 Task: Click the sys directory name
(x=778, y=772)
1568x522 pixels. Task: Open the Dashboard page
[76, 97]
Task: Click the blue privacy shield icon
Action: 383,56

——

* **Problem requirements**:
Copy out every line of the material above without changing anything.

* **Full response**:
 Task: Click the sys directory name
(x=778, y=772)
1568x522 pixels. Task: Open the Dashboard page
[76, 97]
Task: Click the blue privacy shield icon
Action: 383,56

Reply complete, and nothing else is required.